§ Activity: Every line below is to be copied exactly, with the pictures left out.

··········

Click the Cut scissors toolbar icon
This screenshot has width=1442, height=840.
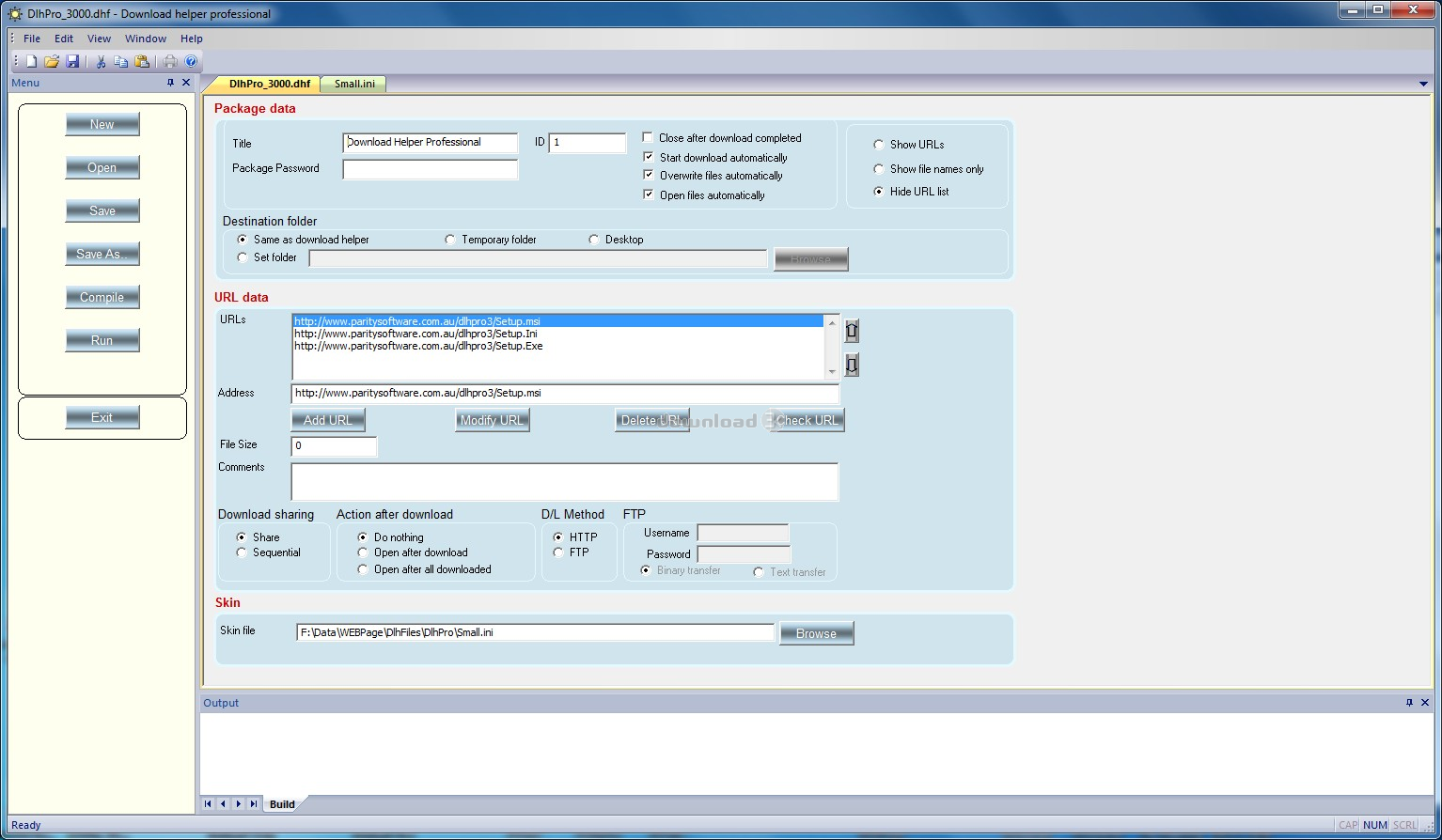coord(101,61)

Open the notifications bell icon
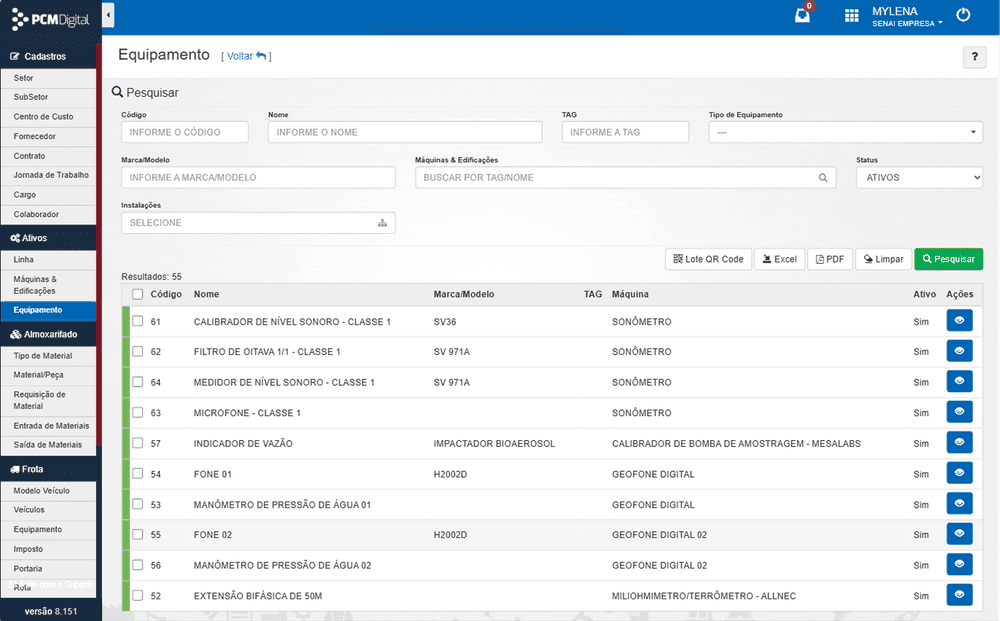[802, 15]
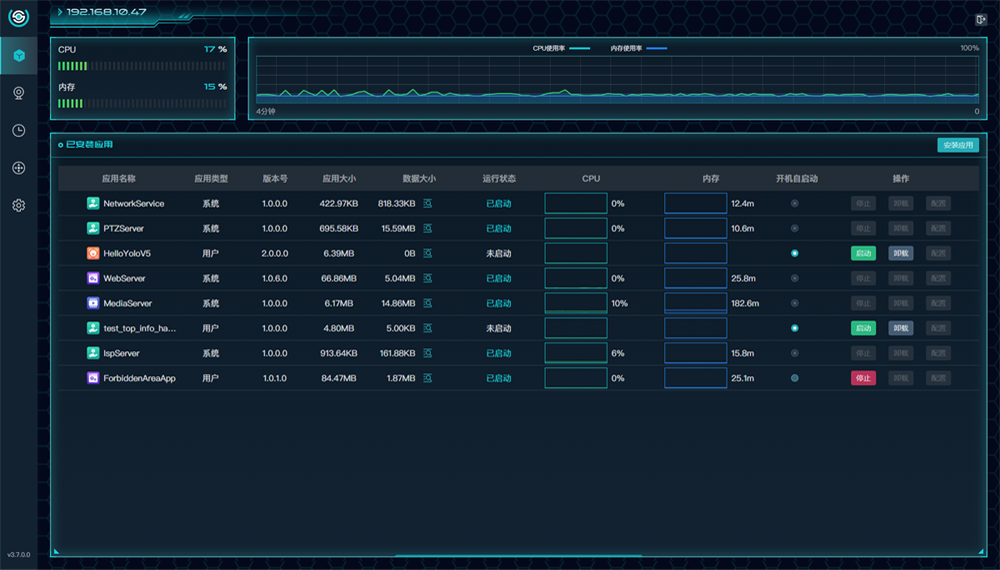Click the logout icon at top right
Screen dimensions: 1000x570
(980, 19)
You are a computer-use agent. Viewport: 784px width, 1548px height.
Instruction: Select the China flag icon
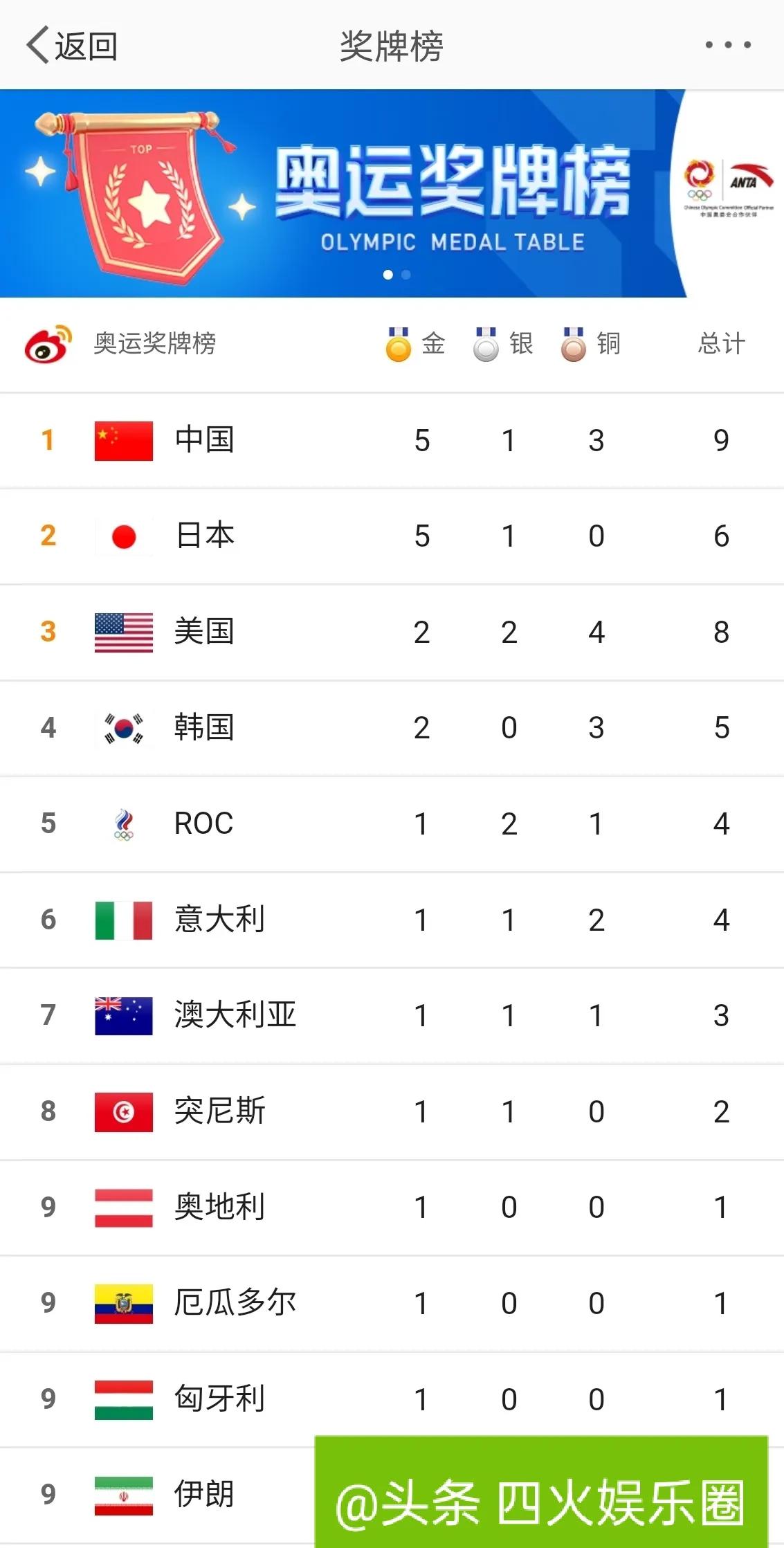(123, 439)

··········

§ Output of the task:
Click the Cut scissors toolbar icon
This screenshot has width=1442, height=840.
coord(101,61)

Open the notifications bell icon
[802, 15]
Click the logout icon at top right
Screen dimensions: 1000x570
(980, 19)
You are a computer-use agent. Viewport: 784px width, 1548px height.
Instruction: Select the China flag icon
(123, 439)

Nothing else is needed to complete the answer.